3402 sayılı Kadastro Kanununun 14. maddesine göre tapuda kayıtlı olmayan ve aynı çalışma alanı içinde bulunan ve toplam yüzölçümü sulu toprakta 40; kuru toprakta 100 dönüme kadar olan (40 ve 100 dönüm dahil) bir veya birden fazla taşınmaz mal, çekişmesiz ve aralıksız en az yirmi yıldan beri malik sıfatıyla zilyetliğini belgelerle veya bilirkişi veyahut tanık beyanlarıyla ispat eden zilyedi adına tespit edilir hükmü gereğince davacının belgesiz zilyetlik yoluyla kazandığı toprak olup olmadığı, varsa cinsi ve miktarı tapu ve ilgili kadastro müdürlüklerinden çekişmeli taşınmaz dışında, başka taşınmazlar için salt zilyetlik nedenine dayalı olarak açtığı bir başka tescil davasının bulunup bulunmadığı mahkemeler yazı işleri müdürlüğünden sorulup tespit edilmeli şayet yasal sınırların geçildiği anlaşılırsa dava konusu taşınmaz yönünden davacıya tercih hakkı tanınmalı tüm kanıtlar toplanıp birlikte değerlendirilmeli oluşacak sonuç çerçevesinde bir karar verilmelidir.

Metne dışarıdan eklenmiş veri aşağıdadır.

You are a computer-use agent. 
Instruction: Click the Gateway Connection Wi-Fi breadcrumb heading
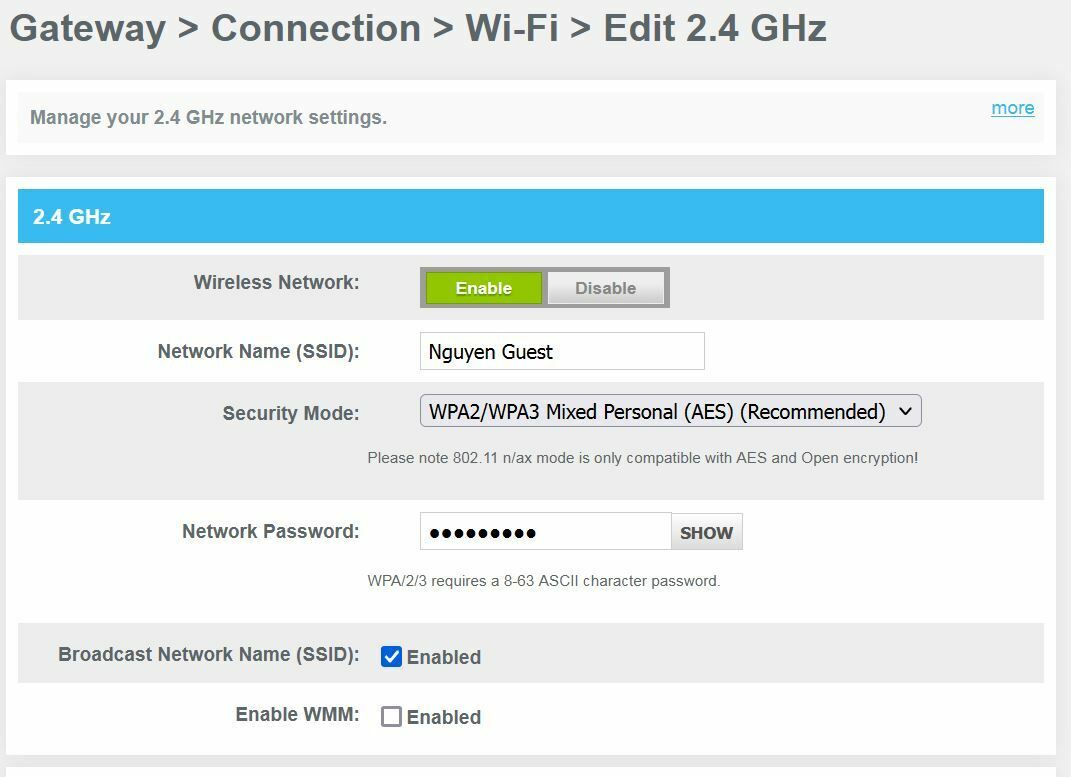click(x=418, y=28)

Belirtilen hususlar gözetilmeksizin, yazılı şekilde hüküm kurulması usul ve kanuna aykırı görülmüştür.
SONUÇ: Yukarıda açıklanan nedenlerle; davalı Hazine ve dahili davalı ... Yönetimi vekilinin temyiz itirazlarının kabulü ile hükmün BOZULMASINA, temyiz harcının istek halinde iadesine 07/10/2019 günü oy birliği ile karar verildi.